El ex primer ministro británico, Boris Johnson, y el ex primer ministro sueco, Carl Bildt, se libraron por poco de un ataque ruso tras viajar en el tren inmediatamente anterior al que resultó alcanzado por un dron militar en las inmediaciones de la frontera entre Ucrania y Polonia.
El incidente se produjo luego de que ambos exmandatarios europeos participaran en una cumbre diplomática en Kiev. Mientras el convoy en el que se trasladaban Johnson y Bildt logró avanzar de manera segura, el tren posterior que cubría la misma ruta clave fue interceptado y dañado por un dispositivo aéreo no tripulado, provocando momentos de alta tensión logística y la evacuación de los pasajeros a escasos kilómetros del territorio de la OTAN.
Las autoridades ucranianas informaron que el segundo convoy transportaba a 206 personas y sufrió daños considerables en la zona de la locomotora. A pesar de la gravedad del impacto y de los registros gráficos difundidos en redes sociales donde se observa a los pasajeros huyendo despavoridos del lugar, se confirmó oficialmente que no se reportaron víctimas fatales ni heridos graves entre los civiles a bordo.

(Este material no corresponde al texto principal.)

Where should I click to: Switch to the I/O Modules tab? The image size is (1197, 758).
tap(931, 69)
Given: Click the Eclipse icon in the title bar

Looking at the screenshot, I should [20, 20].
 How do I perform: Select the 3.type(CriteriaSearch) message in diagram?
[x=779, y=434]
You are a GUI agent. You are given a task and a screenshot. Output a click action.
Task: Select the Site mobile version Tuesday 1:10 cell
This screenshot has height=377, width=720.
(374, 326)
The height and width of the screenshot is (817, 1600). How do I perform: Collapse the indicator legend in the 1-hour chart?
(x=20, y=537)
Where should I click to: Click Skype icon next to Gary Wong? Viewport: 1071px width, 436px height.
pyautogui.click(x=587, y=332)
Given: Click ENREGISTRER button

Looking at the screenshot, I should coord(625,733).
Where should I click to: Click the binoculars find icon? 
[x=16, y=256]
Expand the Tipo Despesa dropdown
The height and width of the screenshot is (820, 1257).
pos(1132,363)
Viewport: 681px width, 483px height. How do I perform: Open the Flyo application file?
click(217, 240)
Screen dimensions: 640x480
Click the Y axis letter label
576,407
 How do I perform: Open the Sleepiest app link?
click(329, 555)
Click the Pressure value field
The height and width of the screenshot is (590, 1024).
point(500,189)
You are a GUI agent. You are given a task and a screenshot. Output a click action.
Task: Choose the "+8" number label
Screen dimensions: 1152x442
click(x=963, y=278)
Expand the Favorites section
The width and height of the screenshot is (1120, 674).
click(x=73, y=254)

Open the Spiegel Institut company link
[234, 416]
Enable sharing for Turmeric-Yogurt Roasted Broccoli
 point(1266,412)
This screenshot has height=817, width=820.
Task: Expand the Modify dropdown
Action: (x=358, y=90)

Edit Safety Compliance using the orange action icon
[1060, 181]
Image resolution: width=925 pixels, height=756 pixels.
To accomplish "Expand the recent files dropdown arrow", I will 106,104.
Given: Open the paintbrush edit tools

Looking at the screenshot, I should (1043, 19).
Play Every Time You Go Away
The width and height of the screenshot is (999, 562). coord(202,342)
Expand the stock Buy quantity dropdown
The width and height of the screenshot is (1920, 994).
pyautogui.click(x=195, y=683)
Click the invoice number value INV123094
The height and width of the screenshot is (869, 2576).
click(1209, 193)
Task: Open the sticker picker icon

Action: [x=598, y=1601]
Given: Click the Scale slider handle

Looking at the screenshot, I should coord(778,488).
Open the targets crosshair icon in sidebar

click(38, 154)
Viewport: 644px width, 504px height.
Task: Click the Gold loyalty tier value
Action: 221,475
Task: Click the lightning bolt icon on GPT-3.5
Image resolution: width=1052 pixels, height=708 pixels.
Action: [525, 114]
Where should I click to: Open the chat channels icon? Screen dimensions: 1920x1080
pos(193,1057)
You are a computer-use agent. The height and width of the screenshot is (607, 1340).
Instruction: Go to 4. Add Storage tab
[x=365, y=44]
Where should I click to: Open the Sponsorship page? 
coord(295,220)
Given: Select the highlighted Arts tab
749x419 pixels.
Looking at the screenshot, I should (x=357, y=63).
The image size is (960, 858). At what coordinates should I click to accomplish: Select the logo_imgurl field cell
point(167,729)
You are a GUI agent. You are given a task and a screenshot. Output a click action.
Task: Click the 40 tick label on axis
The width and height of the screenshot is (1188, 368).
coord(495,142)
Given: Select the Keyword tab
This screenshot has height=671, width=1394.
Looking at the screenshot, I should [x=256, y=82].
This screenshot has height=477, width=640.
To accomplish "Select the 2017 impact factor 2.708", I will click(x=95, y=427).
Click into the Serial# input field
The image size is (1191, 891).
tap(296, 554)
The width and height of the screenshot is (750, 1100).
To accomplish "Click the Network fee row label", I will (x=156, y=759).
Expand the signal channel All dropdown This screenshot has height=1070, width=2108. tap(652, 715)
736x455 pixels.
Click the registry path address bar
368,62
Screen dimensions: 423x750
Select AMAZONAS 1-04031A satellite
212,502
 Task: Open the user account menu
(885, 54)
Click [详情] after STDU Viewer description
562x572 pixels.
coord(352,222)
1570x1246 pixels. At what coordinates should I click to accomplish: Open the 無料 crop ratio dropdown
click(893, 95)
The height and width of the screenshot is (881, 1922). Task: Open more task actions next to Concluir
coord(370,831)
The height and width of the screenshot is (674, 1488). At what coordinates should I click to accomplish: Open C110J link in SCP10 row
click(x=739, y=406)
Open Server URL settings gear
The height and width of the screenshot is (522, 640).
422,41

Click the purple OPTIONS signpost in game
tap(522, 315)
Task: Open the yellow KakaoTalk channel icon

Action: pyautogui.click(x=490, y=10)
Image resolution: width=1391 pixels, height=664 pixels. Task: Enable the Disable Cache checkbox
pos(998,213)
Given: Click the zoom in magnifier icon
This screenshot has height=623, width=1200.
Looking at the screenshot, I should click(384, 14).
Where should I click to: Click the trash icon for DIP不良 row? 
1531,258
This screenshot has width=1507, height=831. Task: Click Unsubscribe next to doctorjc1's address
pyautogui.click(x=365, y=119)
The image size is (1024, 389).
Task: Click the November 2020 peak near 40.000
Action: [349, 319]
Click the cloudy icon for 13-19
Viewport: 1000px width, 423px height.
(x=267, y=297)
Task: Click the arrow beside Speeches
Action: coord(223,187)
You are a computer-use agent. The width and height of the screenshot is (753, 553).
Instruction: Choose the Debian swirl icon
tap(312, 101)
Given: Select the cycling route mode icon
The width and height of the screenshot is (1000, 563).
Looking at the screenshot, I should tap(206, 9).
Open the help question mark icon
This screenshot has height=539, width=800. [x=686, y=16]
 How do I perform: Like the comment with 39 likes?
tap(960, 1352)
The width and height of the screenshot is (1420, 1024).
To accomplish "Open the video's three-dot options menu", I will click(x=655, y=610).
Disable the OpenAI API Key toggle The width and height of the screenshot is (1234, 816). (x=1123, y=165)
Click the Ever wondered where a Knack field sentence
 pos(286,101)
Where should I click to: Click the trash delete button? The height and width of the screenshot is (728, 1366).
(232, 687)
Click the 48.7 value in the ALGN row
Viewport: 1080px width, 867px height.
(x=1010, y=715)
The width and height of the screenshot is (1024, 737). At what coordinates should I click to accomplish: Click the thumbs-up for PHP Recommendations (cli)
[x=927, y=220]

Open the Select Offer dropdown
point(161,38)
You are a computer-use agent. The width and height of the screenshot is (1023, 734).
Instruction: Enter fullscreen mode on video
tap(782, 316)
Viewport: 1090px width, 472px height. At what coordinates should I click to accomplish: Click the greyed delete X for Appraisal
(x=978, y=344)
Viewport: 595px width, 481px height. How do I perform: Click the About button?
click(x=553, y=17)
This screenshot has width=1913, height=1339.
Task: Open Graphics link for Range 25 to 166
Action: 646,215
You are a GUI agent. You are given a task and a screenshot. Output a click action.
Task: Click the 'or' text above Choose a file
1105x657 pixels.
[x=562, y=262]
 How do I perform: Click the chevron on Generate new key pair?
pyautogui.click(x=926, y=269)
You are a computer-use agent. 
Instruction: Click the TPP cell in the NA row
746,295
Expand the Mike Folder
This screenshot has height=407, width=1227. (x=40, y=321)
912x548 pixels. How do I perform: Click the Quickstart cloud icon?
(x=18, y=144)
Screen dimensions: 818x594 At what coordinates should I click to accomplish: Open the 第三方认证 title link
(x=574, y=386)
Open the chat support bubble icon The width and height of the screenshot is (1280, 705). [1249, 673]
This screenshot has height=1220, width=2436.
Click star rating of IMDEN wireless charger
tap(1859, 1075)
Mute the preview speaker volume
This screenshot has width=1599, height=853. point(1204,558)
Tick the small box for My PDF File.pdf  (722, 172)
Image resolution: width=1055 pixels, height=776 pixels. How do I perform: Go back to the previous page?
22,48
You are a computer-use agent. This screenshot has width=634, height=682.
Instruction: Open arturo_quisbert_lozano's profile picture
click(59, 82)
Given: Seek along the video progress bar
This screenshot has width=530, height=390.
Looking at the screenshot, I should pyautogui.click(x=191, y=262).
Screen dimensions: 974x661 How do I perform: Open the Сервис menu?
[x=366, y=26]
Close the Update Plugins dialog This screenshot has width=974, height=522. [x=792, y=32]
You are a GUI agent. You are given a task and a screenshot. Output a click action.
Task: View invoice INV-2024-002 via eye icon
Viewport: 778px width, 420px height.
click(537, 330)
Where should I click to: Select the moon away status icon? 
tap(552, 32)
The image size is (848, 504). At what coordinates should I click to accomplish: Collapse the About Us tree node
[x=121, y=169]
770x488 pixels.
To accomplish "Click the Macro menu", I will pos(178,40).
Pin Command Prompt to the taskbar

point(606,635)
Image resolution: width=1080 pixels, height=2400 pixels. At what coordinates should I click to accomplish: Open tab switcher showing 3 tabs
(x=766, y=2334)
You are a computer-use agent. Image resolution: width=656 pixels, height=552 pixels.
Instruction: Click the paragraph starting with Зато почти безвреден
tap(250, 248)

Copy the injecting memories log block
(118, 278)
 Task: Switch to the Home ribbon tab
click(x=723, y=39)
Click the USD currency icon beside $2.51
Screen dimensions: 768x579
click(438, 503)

El presidente de Ucrania, Volodímir Zelenski, condenó enérgicamente el atentado y lo calificó como una agresión "sistémica" y deliberada contra la red ferroviaria del país. Zelenski recalcó que este tipo de ofensivas demuestran la persistente amenaza que representa Moscú para las vías de comunicación civil y para la seguridad fronteriza compartida con Europa occidental.
Por su parte, el episodio ha puesto nuevamente bajo los reflectores internacionales la vulnerabilidad de las rutas de tránsito en las regiones limítrofes, mientras los servicios de inteligencia y seguridad analizan el impacto estratégico que este tipo de acciones genera en plena escalada del conflicto bélico en el este europeo.